Gillispie v. Correct Care Solutions LLC et al
Filing
13
ORDER signed by Judge Pamela Pepper on 9/11/2017. 2 Plaintiff's MOTION for Leave to Proceed Without Prepayment of the Filing Fee GRANTED. Agency having custody of plaintiff to collect $282.77 balance of filing fee from his prison trust ac count in accordance with 28 USC §1915(b)(2). Defendant Jessica Jones DISMISSED. US Marshal to serve copy of complaint and this order on defendants Gossage, Stephens, Bolton, Fatoki and Correct Care Solutions pursuant to FRCP 4; those defendants to file responsive pleading. (cc: all counsel, via mail to Kevin Gillespie and Warden at Green Bay Correctional Institution)(cb)
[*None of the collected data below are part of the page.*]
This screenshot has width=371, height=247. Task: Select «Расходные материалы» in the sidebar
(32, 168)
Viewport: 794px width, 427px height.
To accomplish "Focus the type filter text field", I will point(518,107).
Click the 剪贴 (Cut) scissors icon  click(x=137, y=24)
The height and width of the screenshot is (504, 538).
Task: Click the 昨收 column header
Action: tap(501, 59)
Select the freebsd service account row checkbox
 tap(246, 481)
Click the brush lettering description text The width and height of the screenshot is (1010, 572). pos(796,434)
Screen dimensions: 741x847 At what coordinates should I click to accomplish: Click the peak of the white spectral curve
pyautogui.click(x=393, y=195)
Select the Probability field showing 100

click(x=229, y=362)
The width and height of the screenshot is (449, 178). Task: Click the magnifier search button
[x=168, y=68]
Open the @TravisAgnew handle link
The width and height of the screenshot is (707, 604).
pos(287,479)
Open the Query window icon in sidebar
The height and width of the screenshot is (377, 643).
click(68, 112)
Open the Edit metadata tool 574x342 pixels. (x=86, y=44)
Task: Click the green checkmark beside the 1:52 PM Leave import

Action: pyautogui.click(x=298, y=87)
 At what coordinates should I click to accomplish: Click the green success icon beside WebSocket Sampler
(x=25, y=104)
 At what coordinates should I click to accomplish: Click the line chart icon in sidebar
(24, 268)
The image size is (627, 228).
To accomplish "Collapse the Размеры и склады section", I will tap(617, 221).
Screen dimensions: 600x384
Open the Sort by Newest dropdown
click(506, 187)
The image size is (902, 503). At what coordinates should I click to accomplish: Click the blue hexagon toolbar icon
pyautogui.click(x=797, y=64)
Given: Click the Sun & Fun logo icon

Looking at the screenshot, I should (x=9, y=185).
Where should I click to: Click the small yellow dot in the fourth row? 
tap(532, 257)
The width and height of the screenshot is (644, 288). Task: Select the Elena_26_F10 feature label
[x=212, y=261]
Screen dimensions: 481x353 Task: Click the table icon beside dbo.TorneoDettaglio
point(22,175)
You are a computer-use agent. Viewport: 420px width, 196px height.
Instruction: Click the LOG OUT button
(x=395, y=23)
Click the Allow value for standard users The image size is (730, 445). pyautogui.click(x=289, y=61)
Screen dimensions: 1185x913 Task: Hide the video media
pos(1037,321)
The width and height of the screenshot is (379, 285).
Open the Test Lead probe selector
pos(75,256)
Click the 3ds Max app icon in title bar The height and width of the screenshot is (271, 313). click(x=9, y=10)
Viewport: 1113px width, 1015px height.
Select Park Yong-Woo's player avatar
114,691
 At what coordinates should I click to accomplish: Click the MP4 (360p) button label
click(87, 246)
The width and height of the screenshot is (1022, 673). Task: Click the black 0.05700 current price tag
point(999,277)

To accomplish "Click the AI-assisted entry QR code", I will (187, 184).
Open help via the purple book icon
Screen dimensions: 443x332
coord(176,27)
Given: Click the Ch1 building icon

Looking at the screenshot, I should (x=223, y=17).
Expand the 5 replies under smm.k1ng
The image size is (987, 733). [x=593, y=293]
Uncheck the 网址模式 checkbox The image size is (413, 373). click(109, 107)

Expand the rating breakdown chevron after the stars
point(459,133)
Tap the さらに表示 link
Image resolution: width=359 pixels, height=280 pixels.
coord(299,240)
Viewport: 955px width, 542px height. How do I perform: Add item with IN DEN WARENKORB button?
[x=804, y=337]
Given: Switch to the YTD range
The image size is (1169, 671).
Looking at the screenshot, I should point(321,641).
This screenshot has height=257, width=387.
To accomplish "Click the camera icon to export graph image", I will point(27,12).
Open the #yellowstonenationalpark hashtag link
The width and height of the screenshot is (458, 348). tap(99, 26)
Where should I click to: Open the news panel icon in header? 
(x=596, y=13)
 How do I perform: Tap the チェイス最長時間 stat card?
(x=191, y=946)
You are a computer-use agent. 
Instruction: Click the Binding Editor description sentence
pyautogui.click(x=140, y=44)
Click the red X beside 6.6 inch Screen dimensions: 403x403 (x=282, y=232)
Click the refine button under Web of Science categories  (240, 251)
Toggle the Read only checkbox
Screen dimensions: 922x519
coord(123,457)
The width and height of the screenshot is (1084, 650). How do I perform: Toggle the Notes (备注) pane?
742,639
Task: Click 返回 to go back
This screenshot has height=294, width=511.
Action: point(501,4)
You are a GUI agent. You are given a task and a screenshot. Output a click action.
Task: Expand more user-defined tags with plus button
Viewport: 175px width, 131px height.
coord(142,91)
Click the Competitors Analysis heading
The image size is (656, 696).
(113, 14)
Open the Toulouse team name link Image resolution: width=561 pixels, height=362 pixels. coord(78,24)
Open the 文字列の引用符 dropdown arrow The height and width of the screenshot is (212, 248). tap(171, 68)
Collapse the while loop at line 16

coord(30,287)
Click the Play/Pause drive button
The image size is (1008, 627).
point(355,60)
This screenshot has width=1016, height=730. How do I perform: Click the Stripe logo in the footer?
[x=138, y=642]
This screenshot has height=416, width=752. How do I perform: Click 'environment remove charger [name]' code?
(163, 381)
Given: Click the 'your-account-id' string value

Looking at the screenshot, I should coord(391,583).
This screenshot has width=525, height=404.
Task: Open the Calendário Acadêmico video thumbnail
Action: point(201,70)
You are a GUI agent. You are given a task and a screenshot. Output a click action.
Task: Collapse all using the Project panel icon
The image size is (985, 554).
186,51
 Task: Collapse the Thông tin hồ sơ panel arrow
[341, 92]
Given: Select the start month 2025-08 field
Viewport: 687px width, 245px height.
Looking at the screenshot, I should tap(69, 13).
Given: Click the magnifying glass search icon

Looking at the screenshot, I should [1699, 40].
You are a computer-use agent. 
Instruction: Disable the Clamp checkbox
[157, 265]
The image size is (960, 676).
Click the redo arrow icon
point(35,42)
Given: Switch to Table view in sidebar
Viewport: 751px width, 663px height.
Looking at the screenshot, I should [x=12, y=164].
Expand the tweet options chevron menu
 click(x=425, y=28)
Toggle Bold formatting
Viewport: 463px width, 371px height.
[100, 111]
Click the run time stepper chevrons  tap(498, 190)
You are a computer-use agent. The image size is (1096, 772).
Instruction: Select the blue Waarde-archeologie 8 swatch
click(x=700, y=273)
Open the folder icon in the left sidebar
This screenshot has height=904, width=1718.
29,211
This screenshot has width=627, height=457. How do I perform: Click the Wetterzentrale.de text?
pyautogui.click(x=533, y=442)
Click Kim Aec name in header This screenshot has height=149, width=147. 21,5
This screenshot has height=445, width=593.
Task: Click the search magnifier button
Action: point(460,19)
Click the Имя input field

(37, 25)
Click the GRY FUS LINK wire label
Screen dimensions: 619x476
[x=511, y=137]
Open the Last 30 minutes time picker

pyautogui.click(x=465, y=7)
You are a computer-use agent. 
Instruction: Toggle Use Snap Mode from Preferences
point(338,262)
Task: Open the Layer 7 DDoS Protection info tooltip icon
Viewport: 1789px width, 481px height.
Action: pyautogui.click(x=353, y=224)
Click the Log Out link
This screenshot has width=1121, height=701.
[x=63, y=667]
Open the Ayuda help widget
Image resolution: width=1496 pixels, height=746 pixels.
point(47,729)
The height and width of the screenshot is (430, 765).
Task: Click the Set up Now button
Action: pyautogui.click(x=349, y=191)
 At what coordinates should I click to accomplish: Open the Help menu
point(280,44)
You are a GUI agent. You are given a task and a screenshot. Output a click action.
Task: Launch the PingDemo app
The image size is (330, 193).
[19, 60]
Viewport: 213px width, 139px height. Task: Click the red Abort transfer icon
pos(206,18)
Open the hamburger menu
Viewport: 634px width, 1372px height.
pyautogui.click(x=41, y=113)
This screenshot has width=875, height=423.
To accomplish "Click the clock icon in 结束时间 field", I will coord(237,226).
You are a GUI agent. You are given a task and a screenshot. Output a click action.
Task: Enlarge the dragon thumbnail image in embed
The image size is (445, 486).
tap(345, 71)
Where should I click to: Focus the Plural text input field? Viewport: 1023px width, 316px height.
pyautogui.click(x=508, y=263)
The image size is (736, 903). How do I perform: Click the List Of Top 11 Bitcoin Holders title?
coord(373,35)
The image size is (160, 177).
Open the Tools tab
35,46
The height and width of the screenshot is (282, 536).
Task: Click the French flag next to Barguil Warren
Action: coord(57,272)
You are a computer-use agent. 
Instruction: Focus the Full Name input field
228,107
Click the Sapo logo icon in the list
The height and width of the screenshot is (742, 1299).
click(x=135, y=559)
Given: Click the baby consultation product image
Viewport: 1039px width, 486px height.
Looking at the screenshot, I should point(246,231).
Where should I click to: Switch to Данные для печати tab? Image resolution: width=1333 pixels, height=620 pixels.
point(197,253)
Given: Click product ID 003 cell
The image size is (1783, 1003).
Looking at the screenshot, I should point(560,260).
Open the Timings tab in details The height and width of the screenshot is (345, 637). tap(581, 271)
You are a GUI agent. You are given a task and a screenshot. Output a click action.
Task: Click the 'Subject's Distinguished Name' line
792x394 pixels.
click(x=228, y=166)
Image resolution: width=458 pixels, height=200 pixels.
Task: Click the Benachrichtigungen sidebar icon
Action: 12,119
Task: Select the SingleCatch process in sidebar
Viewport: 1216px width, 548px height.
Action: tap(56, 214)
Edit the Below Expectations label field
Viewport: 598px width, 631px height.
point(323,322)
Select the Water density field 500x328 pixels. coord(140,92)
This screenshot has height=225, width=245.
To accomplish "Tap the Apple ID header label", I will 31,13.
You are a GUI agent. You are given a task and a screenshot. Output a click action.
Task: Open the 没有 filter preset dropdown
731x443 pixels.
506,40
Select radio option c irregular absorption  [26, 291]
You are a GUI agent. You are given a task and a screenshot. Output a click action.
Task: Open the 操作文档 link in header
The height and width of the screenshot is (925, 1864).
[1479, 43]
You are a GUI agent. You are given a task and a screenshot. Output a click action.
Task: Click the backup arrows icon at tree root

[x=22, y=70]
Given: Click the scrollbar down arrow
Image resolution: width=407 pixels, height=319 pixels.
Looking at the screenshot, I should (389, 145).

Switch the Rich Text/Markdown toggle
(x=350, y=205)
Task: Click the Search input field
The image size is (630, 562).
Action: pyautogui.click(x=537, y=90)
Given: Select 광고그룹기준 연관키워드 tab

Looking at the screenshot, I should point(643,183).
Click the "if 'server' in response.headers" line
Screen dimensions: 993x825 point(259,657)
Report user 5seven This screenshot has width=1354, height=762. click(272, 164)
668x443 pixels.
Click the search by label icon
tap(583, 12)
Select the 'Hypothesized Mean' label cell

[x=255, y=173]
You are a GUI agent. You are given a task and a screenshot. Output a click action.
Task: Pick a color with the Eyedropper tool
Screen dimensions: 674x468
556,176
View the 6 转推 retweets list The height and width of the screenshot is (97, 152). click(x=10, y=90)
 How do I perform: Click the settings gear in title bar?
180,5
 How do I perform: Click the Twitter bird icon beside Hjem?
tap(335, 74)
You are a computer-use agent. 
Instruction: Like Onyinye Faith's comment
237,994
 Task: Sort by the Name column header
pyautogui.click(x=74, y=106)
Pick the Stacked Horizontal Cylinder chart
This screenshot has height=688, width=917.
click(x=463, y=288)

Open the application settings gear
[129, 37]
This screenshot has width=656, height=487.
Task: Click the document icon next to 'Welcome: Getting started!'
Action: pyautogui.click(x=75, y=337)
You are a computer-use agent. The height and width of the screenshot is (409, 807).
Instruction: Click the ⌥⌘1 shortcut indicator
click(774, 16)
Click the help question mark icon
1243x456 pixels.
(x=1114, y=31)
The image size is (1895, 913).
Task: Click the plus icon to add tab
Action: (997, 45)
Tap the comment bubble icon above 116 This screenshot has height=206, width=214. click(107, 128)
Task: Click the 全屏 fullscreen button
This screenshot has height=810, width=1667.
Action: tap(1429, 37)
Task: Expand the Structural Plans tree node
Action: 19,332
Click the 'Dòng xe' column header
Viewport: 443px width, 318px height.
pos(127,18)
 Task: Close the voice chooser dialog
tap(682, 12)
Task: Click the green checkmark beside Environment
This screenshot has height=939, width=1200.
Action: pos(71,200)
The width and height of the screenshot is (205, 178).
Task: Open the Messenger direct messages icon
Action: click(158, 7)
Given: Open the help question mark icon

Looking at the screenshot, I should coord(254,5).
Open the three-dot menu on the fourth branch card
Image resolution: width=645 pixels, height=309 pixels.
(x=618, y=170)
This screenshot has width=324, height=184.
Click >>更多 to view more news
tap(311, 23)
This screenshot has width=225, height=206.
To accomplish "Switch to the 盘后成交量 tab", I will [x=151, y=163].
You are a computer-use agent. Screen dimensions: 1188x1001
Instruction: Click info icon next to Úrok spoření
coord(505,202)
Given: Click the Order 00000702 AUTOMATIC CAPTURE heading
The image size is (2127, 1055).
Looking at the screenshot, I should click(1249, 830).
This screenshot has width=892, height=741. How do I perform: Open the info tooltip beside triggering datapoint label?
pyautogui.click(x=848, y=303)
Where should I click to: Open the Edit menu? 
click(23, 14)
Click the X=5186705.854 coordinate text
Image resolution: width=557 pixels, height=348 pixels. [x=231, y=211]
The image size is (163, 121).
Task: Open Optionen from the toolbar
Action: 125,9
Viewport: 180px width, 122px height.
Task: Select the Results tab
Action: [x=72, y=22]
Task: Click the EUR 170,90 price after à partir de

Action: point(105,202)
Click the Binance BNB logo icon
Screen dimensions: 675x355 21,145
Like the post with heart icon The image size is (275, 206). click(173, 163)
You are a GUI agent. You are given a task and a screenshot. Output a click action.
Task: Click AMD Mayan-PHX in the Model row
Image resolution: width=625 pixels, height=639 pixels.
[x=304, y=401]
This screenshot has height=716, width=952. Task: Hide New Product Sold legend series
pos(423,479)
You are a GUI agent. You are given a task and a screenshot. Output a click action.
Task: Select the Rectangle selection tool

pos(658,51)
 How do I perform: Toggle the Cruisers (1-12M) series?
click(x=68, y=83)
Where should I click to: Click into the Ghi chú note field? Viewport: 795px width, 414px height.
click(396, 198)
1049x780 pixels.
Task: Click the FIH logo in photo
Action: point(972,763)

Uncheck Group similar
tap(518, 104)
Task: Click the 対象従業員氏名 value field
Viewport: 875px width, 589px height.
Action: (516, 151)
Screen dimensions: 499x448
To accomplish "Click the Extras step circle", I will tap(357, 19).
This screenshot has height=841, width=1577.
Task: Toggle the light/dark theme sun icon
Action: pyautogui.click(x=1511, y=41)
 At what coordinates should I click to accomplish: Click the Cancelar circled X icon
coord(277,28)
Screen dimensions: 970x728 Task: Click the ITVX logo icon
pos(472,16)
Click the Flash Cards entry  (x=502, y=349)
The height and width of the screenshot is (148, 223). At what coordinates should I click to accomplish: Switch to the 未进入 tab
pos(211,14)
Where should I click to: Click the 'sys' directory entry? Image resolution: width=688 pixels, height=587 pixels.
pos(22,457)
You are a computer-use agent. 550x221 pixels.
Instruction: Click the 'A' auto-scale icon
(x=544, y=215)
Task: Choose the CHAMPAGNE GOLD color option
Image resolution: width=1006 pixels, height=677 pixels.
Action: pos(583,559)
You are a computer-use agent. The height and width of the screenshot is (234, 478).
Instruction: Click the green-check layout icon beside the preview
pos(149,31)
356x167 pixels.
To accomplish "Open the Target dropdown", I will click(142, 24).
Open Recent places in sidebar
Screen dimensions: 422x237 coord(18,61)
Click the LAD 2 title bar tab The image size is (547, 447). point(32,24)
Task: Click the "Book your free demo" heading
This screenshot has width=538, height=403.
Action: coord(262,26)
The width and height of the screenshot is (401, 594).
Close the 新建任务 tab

UNITED STATES DISTRICT COURT
EASTERN DISTRICT OF WISCONSIN
______________________________________________________________________________
KEVIN EUGENE GILLISPIE,
Plaintiff,
v.
Case No. 16-cv-1592-pp
CORRECT CARE SOLUTIONS,
JOHN GOSSAGE,
JOHN DOE, BCJ ADMINISTRATOR,
LIEUTENANT STEPHENS,
OFFICER BOLTON,
JESSICA JONES,
DR. FATOKI,
EB NURSE PRACTITIONER,
JANE DOE, NURSE, and
JOHN DOE, NURSE,
Defendants.
______________________________________________________________________________
DECISION AND ORDER GRANTING PLAINTIFF’S MOTION FOR LEAVE TO
PROCEED WITHOUT PREPAYMENT OF THE FILING FEE (DKT. NO. 2) AND
SCREENING PLAINTIFF’S COMPLAINT (DKT. NO. 1)
______________________________________________________________________________
The plaintiff, a pro se prisoner, filed a civil rights case under 42 U.S.C.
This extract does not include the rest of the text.